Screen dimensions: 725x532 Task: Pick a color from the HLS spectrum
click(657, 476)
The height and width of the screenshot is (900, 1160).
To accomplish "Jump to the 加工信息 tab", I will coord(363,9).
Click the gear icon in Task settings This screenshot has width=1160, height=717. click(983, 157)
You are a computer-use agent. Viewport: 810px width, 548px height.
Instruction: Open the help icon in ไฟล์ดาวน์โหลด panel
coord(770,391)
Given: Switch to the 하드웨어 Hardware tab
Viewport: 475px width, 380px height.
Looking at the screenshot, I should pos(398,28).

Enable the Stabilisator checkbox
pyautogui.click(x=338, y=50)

* * *

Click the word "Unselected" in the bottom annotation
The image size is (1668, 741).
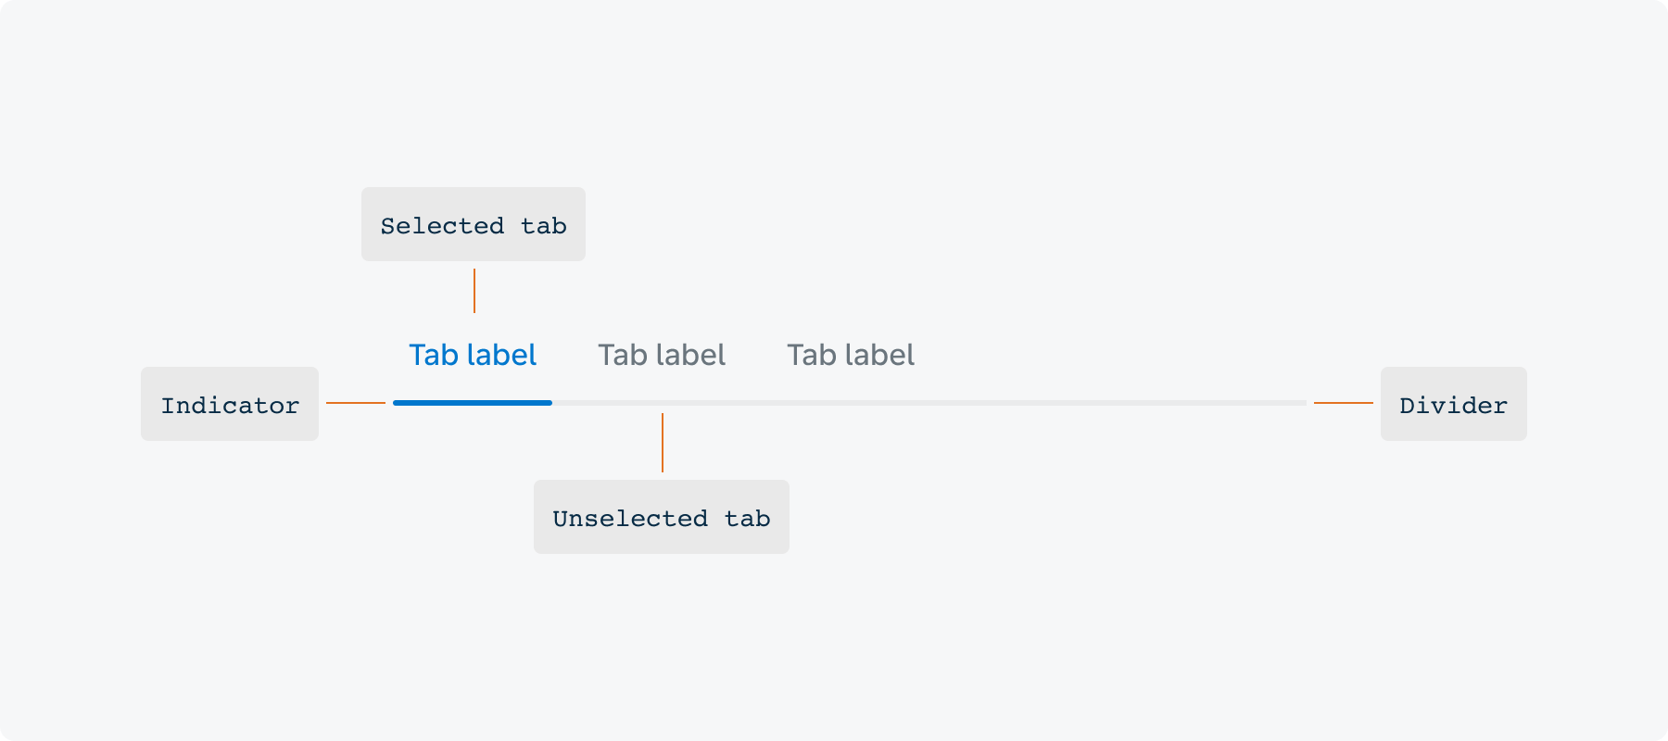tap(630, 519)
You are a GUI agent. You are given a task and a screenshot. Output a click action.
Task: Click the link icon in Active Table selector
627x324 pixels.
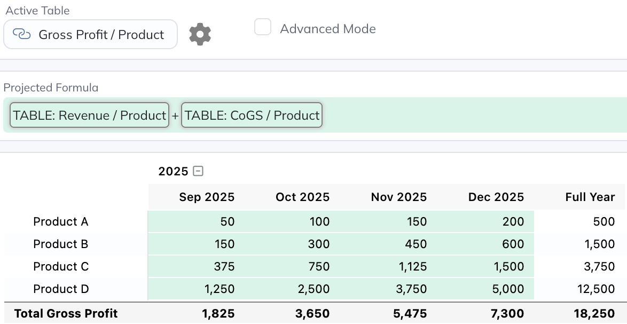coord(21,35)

---

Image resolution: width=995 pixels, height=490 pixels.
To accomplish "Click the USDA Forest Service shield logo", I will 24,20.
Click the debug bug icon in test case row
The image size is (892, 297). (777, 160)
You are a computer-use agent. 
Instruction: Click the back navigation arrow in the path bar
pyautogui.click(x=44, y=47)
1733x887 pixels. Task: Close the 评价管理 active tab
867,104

▶ _WHAT IS REQUIRED_:
Filter the entries above down to the lines that include the word "agent", copying each of those lines in full.

▶ _OUTPUT_:
You are a computer-use agent. Viewport: 810px width, 548px height.
You are a GUI agent. You are given a task and a screenshot. Output a click action.
You are a computer-use agent. 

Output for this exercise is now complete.